Paylaş
İstanbul’da konserler, etkinlikler yazın bile devam etti.
Ajandama etkinlikleri yazarken, içimden ah bunu kaçıracağım, ikisi de aynı akşama geliyor, ne yapacağım, diye düşünüyorum.
Elbet buna, katıldığım yurtdışı kitap fuarlarını, etkinlikleri de dahil ettiğim zaman, İstanbul’daki birçok güzellikten uzak kalıyorum. Ne yapayım, başka güzellikler için bazı güzellikleri feda etmek zorundayım.
İKSV’nin Film Ekimi 17 Ekim’de başlayacak, 25 Ekim’de sona erecek.
Sinema meraklıları için ilgi çekici bir özelliği var. Vizyona girmeyen ödüllü filmleri göreceksiniz. Birbirinden önemli ve beğeneceğinizi umduğum filmlerin galaları da yine Film Ekimi’nde gerçekleşecek.
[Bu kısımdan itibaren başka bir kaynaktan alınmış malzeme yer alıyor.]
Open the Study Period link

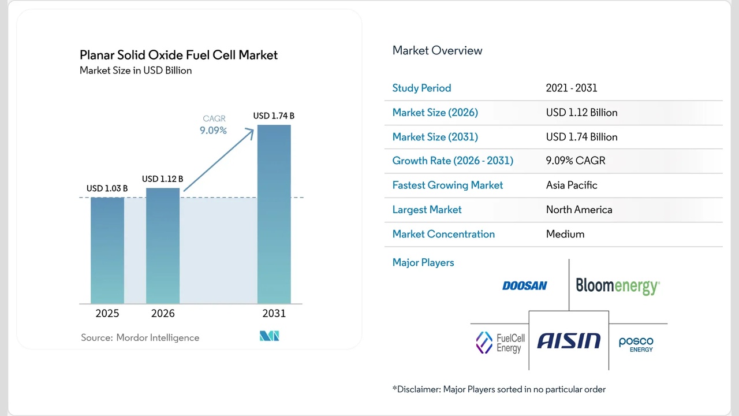[x=421, y=88]
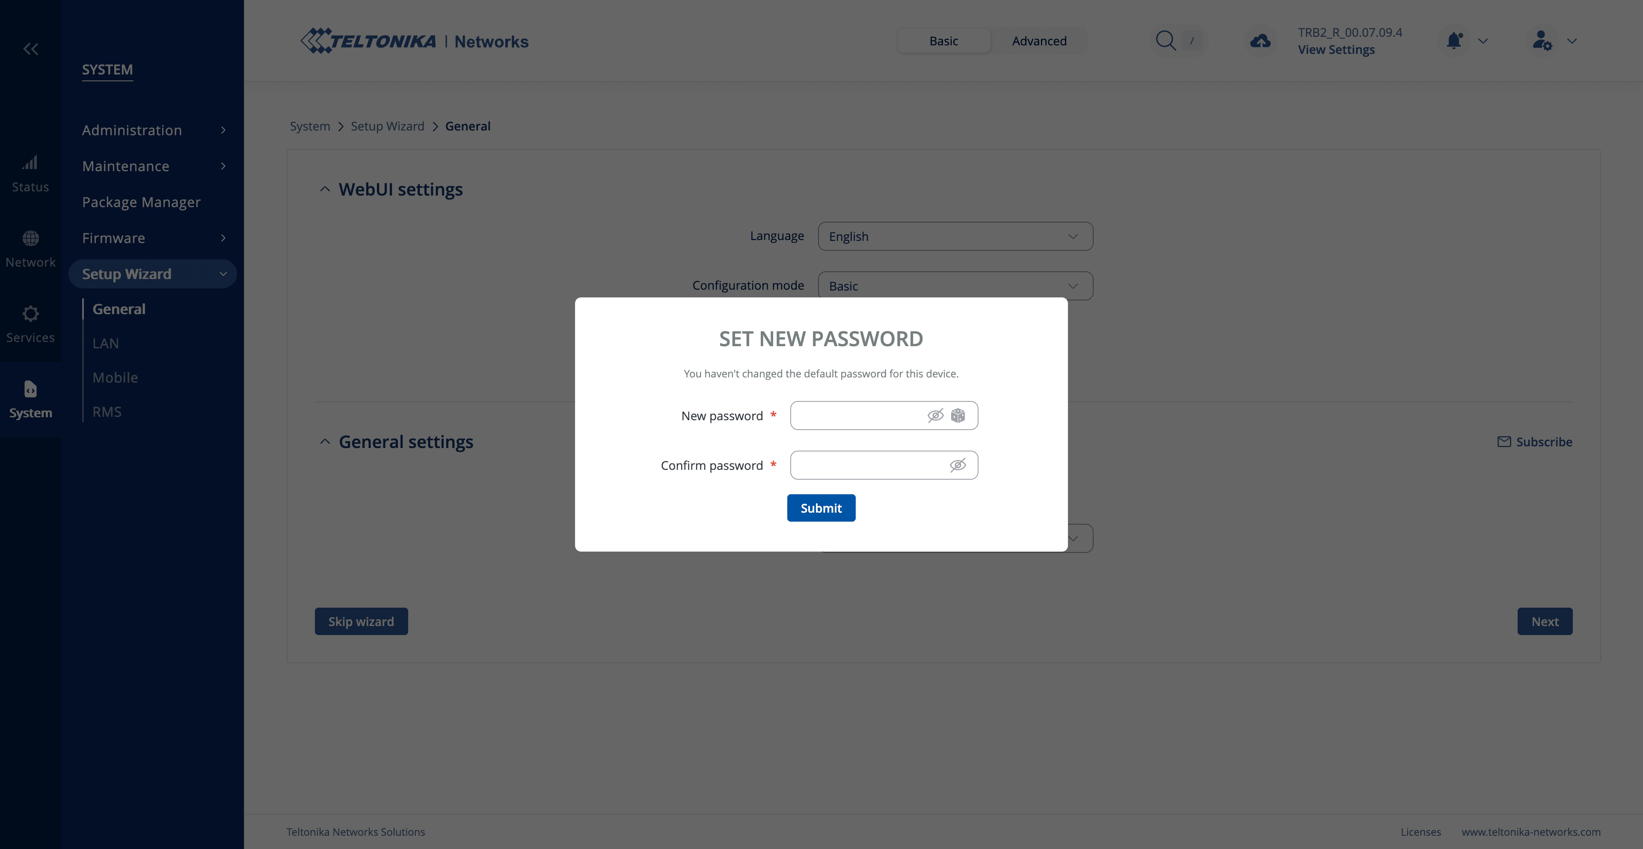The image size is (1643, 849).
Task: Expand the Administration menu item
Action: pos(153,130)
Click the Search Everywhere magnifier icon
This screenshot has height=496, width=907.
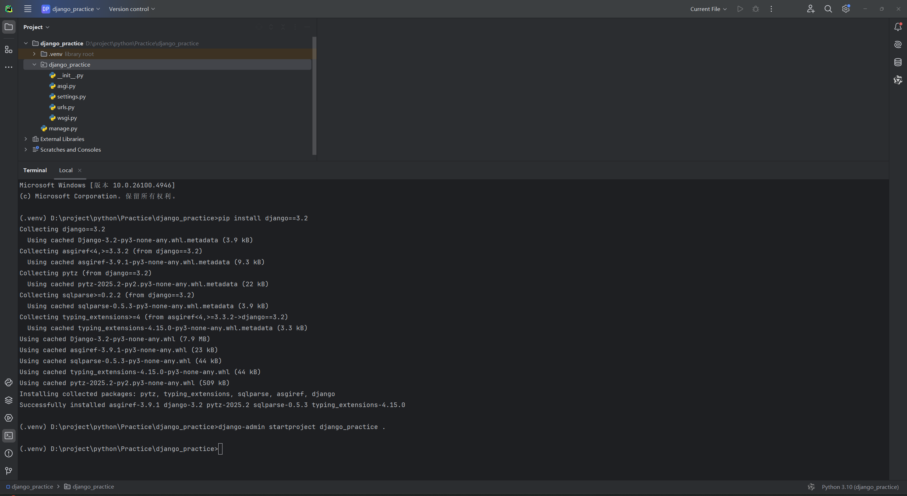tap(828, 9)
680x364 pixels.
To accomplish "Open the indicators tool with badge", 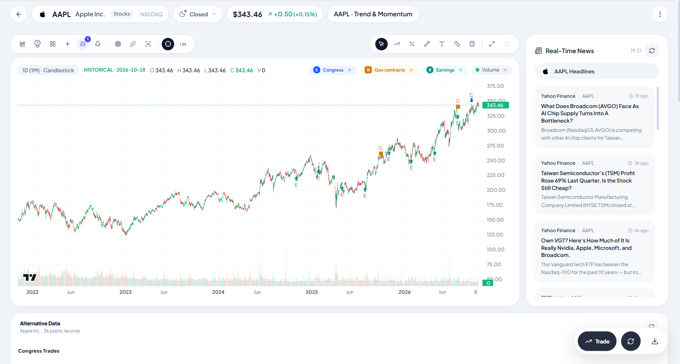I will pyautogui.click(x=83, y=44).
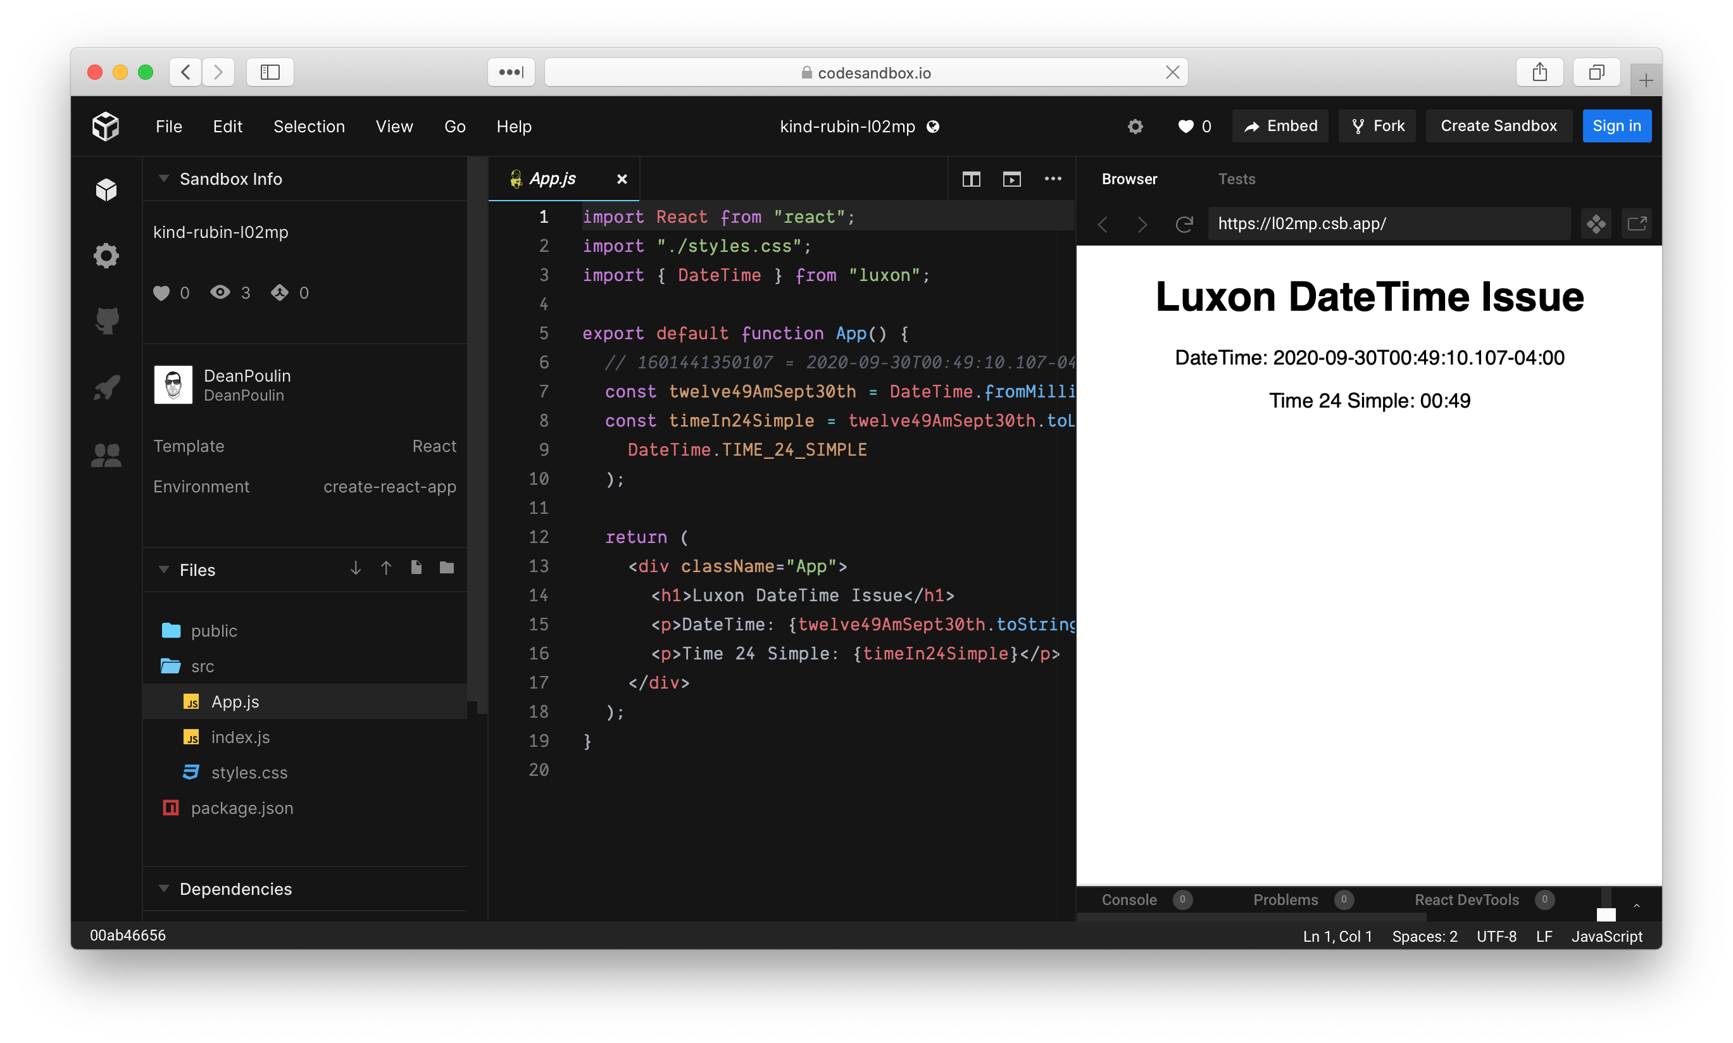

Sinematek’in bulunmadığı bir kentte bu tür gösterilerin işlevi önemlidir. Akbank Caz Festivali de 15-25 Ekim 2009 arasında gerçekleştiriliyor. “Şehrin Caz Hali”ne İstanbullular alıştı.
Festivalde sadece caz konserleri ile yetinmeyeceksiniz. Atölye çalışmaları ve panellerde, Hülya Tunçağ, Sevin Okyay, Merih Akoğul, Feridun Ertaskan da caz konusunda konuşacaklar.
Yoğun, zevkli bir program yapabilirsiniz.
“Şehrin Caz Hali” ile “Film Ekimi”ni aynı sayfaya yazabilirsiniz.
TİYATROLAR da perdelerini açıyor.
Devlet Tiyatroları’ndan daha önceki yazımda söz etmiştim. Şehir Tiyatroları’nda da yerli ve yabancı iyi yazarların oyunlarını göreceksiniz.
Yalnızca ödenekli tiyatroları izlemeyin, özel tiyatroların da başarı çizgilerinin yüksekliğini geçen yıllardan anımsayın.
Tiyatro bence gene altın dönemini yaşıyor.
Müzelerde de hem uluslararası önemde sanatçıların sergisini gezebiliyorsunuz, hem de film seyredebiliyorsunuz. Artık müzelerin birkaç amacı bir arada yüklendiğini büyük kentlerde yaşayanlar bilir.
Pera Müzesi Film Etkinlikleri’nde gösterilen filmlerin ana başlığı Luis Bunuel Mexico’da.
İstanbul Modern’nde film gösterimi sergiyle bağlantılı.
“Site Filmleri”nde, Sarkis’in “Site” sergisinin bir parçası olarak, kendi sanatıyla ilgilendirdiği filmlerden seçtiği program sinemaseverlerle buluşuyor. Programda Fellini, Tarkovsky gibi büyük ustaların yanı sıra Zeki Demirkubuz gibi ülkemizden de usta yönetmenler yer alıyor.
Resim sergilerini, kültür merkezlerindeki söyleşileri, devlet opera ve balesinin temsillerini, orkestra konserlerini, gelen toplulukları, solistleri sanırım artık teker teker saymak mümkün değil.
¡ ¡ ¡
İSTANBUL’un yarım yüzyıllık kültür tarihini bilenler ilerlemenin tartışılmazlığını kabul edeceklerdir.